While this move rankled many, it had a secondary effect. All of a sudden, using the most powerful language model in the world was easier than sending a text message with Twilio or setting up payments with Stripe.
尽管此举激怒了许多人,但产生了辅助作用。 突然之间,使用世界上最强大的语言模型比通过Twilio发送短信或通过Stripe设置付款要容易得多。
In other words, you could call GPT-3 the most complex language model in history, but you could also call it just another API.
换句话说,您可以将GPT-3称为历史上最复杂的语言模型,但也可以将其称为另一个API 。
The number of people who can query an API, as it turns out, is orders of magnitude higher than the number of people that can deploy GPT-2 to production, hence the huge number of GPT-3 projects.
事实证明,可以查询API的人数比可以将GPT-2部署到生产环境的人数高出几个数量级,因此存在大量的GPT-3项目。
机器学习工程现已成为主流 (Machine learning engineering is mainstream now)
GPT-3’s hype train is a convergence of things. It does have unprecedented accuracy, but it is also incredibly usable, and was released at a time when machine learning engineering has matured as an ecosystem and discipline.
GPT-3的炒作是事物的融合。 它确实具有史无前例的准确性,但也非常有用,并且是在机器学习工程作为一种生态系统和学科成熟时发布的。

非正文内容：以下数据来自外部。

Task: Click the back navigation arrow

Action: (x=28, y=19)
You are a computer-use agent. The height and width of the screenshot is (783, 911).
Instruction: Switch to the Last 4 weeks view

For context, machine learning engineering is a field focused on building applications out of models. “How can I train a model to most accurately generate text?” is an ML research question. “How can I use GPT-2 to write folk music?” is a machine learning engineering question.
就上下文而言,机器学习工程是一个专注于用模型构建应用程序的领域。 “如何训练模型以最准确地生成文本?” 是一个机器学习研究问题。 “如何使用GPT-2 编写民间音乐 ?” 是一个机器学习工程问题。
Because the machine learning engineering community is growing rapidly, companies are releasing new models like web frameworks, hoping to attract engineers to build with them. A consideration, therefore, has to be usability—they want to release not just the most powerful, but the most used model.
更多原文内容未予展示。